SET PROBLEM:
Render every line of the data below as a two-column Markdown table headed Row and Line, numbering the lines in order and skipping blank ones. Leave the pictures out of the table.
-=-=-=-=-
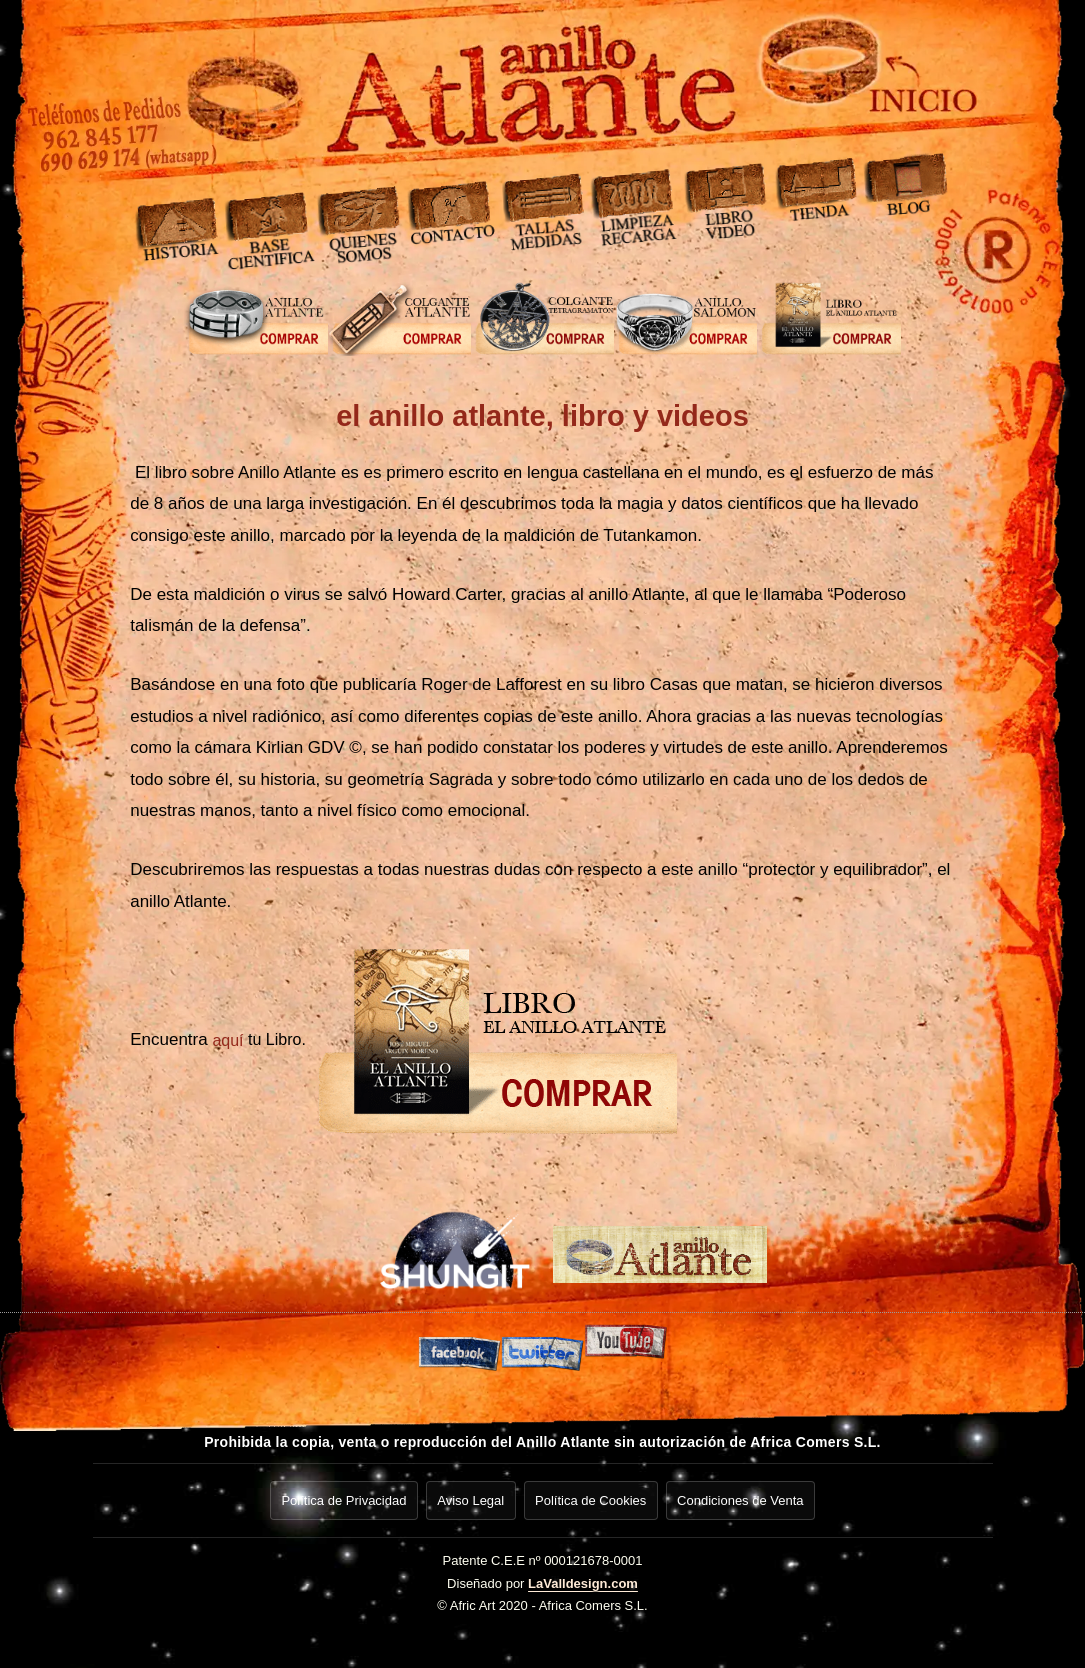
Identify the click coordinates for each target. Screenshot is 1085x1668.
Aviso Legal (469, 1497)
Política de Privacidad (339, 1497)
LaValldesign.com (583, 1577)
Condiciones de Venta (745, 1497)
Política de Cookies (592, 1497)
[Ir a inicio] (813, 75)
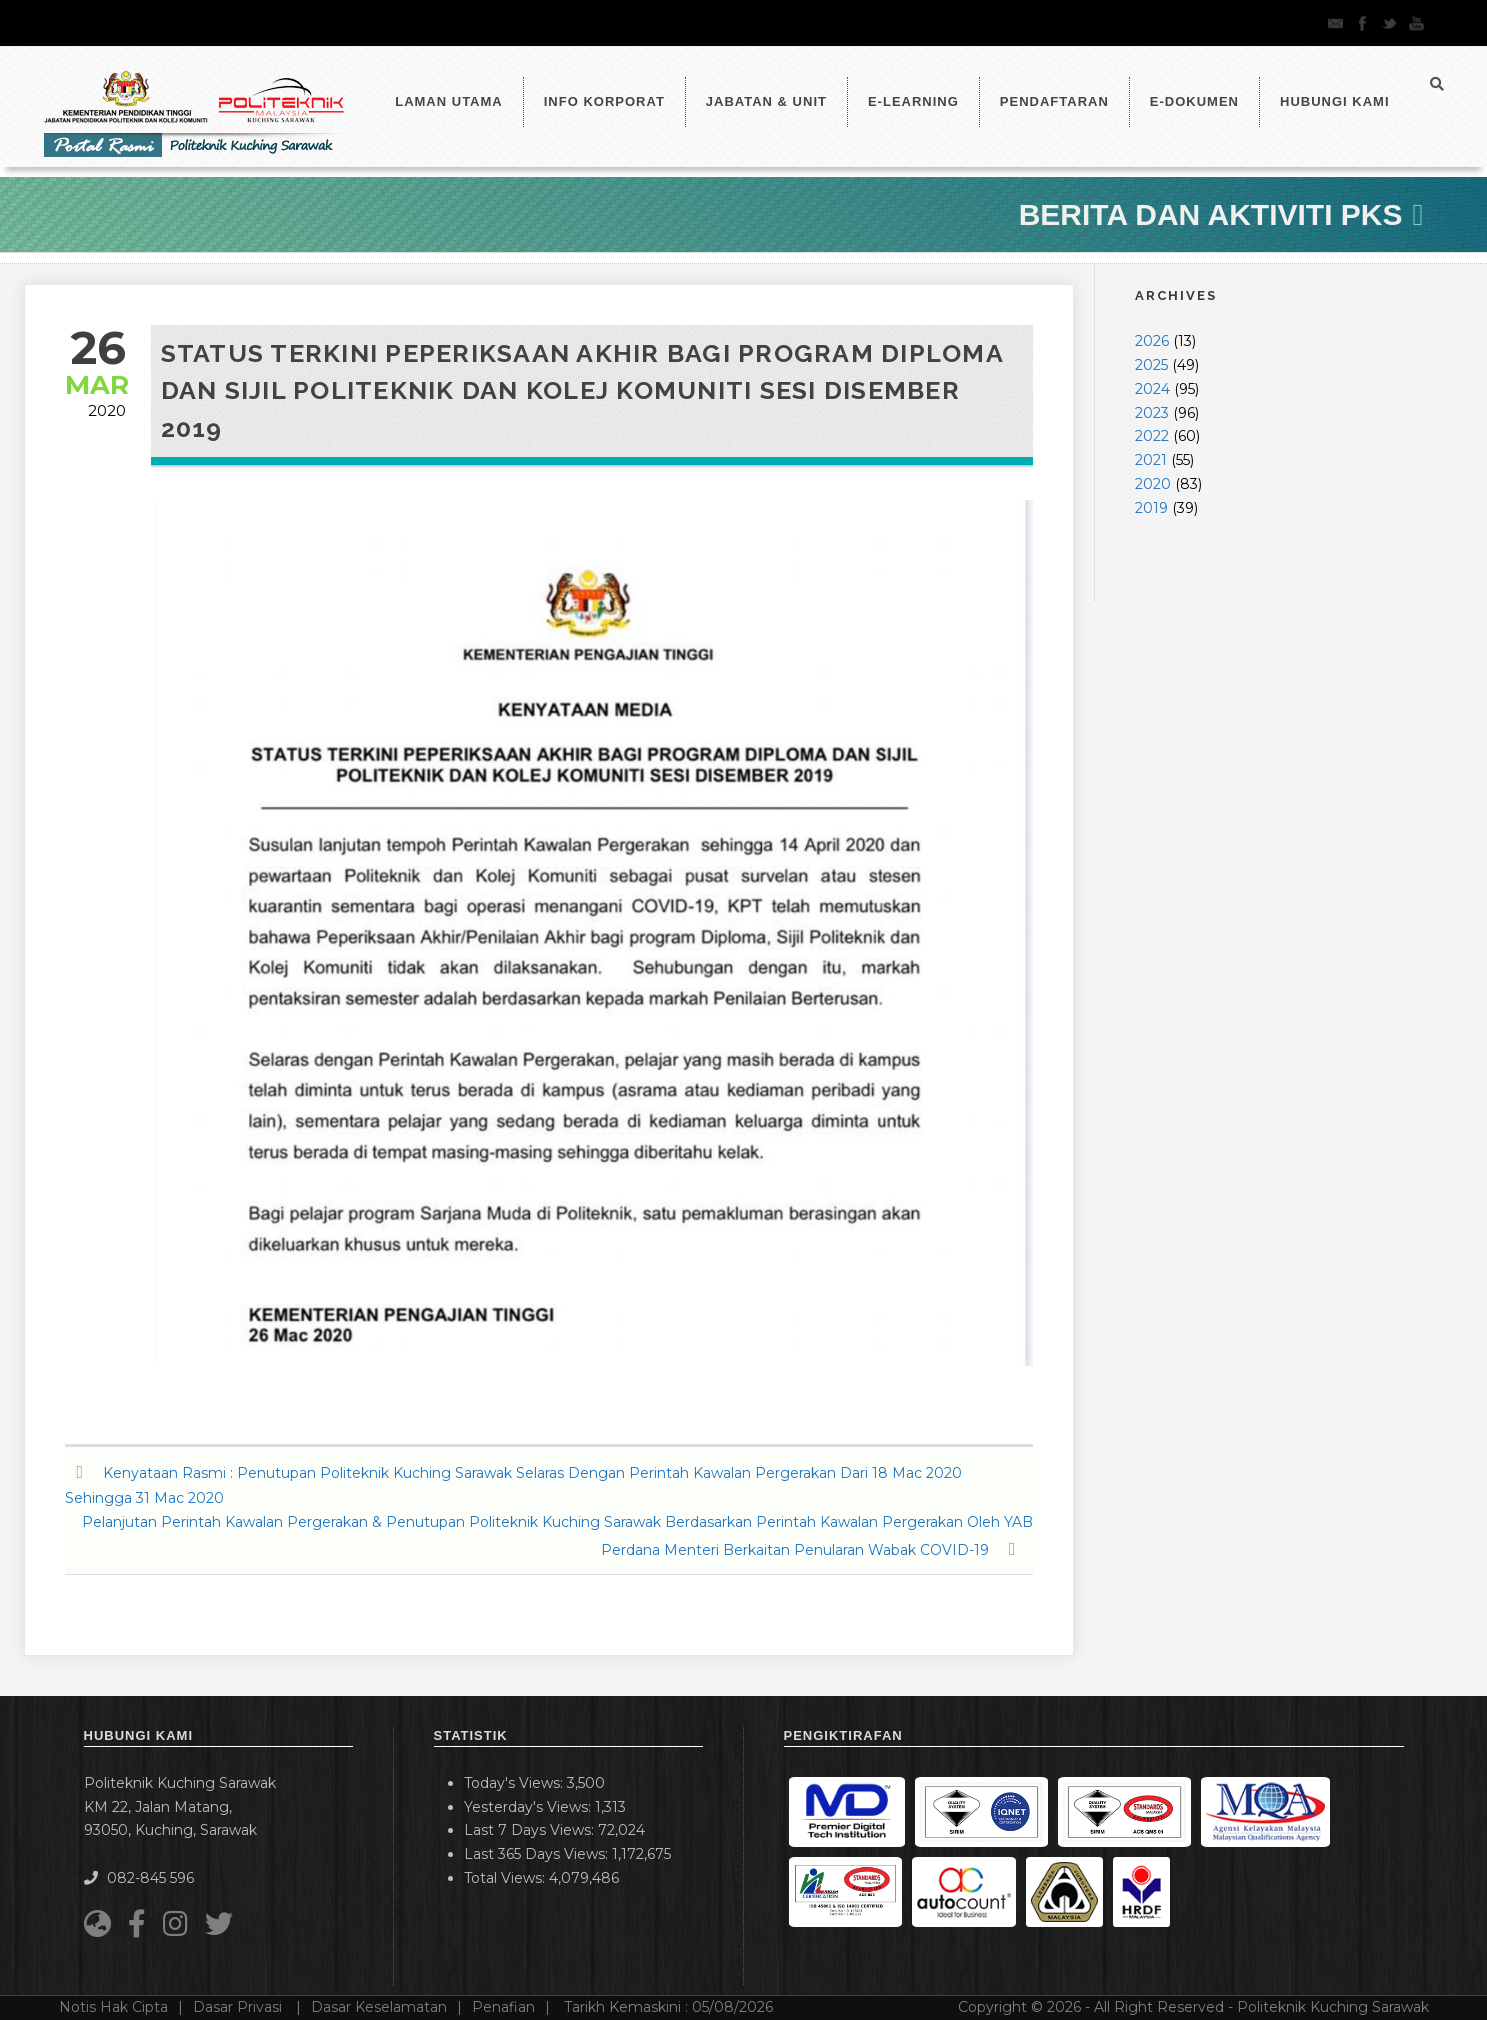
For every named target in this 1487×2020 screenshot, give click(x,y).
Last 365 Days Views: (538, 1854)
-=-=-=-=-
RESULT OF THIS TASK:
| Row | Line |
|---|---|
| 1 | Identify the click coordinates for each target. Screenshot is 1085x1668. |
| 2 | Aviso Legal (469, 1497) |
| 3 | Política de Privacidad (339, 1497) |
| 4 | LaValldesign.com (583, 1577) |
| 5 | Condiciones de Venta (745, 1497) |
| 6 | Política de Cookies (592, 1497) |
| 7 | [Ir a inicio] (813, 75) |
| 8 | For every named target in this 1487×2020 screenshot, give click(x,y). |
| 9 | Last 365 Days Views: (538, 1854) |